Didactics, Conferences & Simulation Offerings

Instead of daily noon conference, residents will be attending a weekly didactic half-day that includes a balance of topics and presenter mix, resident v. faculty. Topics will be balanced in proportion to the ABIM’s Blueprint to the Board Exam. The ABIM Blue Print allows the program the ability to assure the specialty-specific lectures provided to residents along an 18-month recurring curriculum provide the highest probability of assuring the educational needs of residents are met for board prep.

In addition to these topics, lectures will be given on social determinants of health, quality and process improvement, business of medicine, medical ethics, diversity and inclusion and other subjects determined needed and relevant by the Program Evaluation Committee.

Didactics will be in-person, onsite at Flowers Hospital taking place daily at noon, several days per week as well as a weekly half-day of education on Thursday afternoons.

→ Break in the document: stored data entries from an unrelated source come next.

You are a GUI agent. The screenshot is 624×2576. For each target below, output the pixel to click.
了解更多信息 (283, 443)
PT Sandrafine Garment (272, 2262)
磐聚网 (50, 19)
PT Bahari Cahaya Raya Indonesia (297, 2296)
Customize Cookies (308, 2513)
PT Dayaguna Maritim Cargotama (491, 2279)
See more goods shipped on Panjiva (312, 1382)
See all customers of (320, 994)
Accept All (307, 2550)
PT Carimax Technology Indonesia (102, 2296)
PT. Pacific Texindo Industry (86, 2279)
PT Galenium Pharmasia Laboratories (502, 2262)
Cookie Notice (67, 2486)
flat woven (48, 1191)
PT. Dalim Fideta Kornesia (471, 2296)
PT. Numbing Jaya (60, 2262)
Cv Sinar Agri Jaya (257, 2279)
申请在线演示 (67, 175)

Residents unable to attend can join virtually using Google Meet. Material related to all conferences such as journal articles, presentation material and handouts are stored in New Innovations under the Conference Module. Residents need only log in, navigate to the conference schedule and click the conference of interest to access, download and review the knowledge content they missed.


Scholarly Activity

The program requires residents complete at least two scholarly activity projects by end of training. This requirement and methods for satisfying it will be provided at Initial Appointment orientation. For example, PGY2 residents will be required to lead at least one Journal Club. PGY3 residents will be required to lead at least one Morbidity and Mortality conference. Residents will be encouraged and supported, however, in going above and beyond these minimum requirements. Residents whose work is accepted for poster or oral presentation will have up to $3,000 of the costs covered for conference attendance. Residents whose work is accepted for publication can request and may be granted additional administrative time to work on revisions to ensure success in publication.